Ask Jonathan Zdziarski

You may recognize the name Jonathan Zdziarski from a recent Slashdot book review of his book Ending Spam. Aside from his DSPAM spam filter Jonathan has also contributed several other projects to the open source community under the GNU General Public License. These projects include Verizon-Compatible SMIL Multimedia Gateway, The Reactive Automated Blackhole List Server, Apache DoS Evasive Maneuvers Module, and several others. Want to know how to effectively contribute projects to the open source community? Curious to ask another programmer about his history? Now is the time to ask.

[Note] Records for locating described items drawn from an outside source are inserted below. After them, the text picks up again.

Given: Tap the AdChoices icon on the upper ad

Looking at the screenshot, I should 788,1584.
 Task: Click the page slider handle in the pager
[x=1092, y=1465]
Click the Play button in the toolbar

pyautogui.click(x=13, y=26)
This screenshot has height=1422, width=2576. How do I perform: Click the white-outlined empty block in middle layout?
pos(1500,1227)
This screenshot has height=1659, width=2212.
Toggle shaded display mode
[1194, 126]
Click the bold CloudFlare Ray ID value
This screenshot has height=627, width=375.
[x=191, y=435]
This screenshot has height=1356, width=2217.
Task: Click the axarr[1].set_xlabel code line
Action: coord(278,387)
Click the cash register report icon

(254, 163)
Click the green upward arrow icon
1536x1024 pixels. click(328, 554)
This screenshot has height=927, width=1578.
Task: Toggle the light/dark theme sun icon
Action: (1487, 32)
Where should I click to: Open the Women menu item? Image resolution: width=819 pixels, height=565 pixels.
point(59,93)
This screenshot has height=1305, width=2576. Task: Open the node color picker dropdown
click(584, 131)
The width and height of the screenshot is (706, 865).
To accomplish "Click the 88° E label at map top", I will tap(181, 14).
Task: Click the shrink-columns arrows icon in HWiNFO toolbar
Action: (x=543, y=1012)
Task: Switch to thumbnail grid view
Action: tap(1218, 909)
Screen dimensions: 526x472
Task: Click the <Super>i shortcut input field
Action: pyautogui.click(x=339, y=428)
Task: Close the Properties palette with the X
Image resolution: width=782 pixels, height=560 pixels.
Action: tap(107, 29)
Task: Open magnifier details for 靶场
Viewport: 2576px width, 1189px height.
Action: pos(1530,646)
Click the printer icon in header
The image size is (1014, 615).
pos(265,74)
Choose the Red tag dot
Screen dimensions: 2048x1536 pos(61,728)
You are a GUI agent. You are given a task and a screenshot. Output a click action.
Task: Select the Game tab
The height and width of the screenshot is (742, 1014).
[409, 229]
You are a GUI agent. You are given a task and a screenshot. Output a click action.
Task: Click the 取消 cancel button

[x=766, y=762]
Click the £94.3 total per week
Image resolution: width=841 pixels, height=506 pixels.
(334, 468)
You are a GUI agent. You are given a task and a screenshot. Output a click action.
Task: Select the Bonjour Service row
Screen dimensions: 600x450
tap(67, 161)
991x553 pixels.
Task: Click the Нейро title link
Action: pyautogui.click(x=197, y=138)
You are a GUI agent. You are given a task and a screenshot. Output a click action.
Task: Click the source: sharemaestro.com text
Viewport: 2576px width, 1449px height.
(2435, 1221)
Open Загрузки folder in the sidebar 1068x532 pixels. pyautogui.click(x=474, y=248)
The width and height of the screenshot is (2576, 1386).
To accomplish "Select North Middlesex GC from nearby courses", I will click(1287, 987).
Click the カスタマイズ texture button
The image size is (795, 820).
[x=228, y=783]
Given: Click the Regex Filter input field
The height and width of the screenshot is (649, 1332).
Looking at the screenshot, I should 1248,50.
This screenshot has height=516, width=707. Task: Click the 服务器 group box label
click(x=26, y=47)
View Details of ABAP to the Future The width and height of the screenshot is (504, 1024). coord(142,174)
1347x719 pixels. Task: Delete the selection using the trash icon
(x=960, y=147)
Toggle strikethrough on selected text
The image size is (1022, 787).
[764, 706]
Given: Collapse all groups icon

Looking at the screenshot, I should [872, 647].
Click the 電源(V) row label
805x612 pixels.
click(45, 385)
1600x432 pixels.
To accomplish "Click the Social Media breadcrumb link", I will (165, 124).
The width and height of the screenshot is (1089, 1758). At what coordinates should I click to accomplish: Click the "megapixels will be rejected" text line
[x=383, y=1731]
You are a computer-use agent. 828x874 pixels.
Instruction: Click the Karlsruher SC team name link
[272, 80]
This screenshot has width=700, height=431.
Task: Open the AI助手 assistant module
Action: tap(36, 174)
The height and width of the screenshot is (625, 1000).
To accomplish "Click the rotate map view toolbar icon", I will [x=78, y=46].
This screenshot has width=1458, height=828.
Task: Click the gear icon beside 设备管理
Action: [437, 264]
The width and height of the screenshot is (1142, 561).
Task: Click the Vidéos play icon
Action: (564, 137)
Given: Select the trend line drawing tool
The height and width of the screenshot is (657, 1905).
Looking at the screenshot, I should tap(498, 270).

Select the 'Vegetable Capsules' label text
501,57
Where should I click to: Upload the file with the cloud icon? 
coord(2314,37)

Moderators will select the top few questions that we will forward on to Jonathan sometime tomorrow. The answers to the questions will be displayed next Tuesday when we will encourage Jonathan to participate in the discussion as time permits.

Nomenclature

How do you pronounce your name?

Re:Nomenclature

[Ann+Elk]

Polish 'z' sounds like English 'z' as in "zoom".
Polish 'dzi' trigraph sounds more-or-less like English 'j' as in "jam".
Polish 'a' sounds like English 'a' as in "call".
Polish 'r' sounds something like an English 'r' as in "read", but it's rolled (more like a Spanish 'r').
Polish 's' sound like English 's' as in "say".
Polish 'k' sounds like English 'k' as in "kit".
Polish 'i' sounds like English 'y' as in "fully".

"Z-dzi-a-r-s-k-i" is prounounced (very roughly) "Ze-jarrsky". At least, in theory. I'm not Polish, so he may have a different opinion.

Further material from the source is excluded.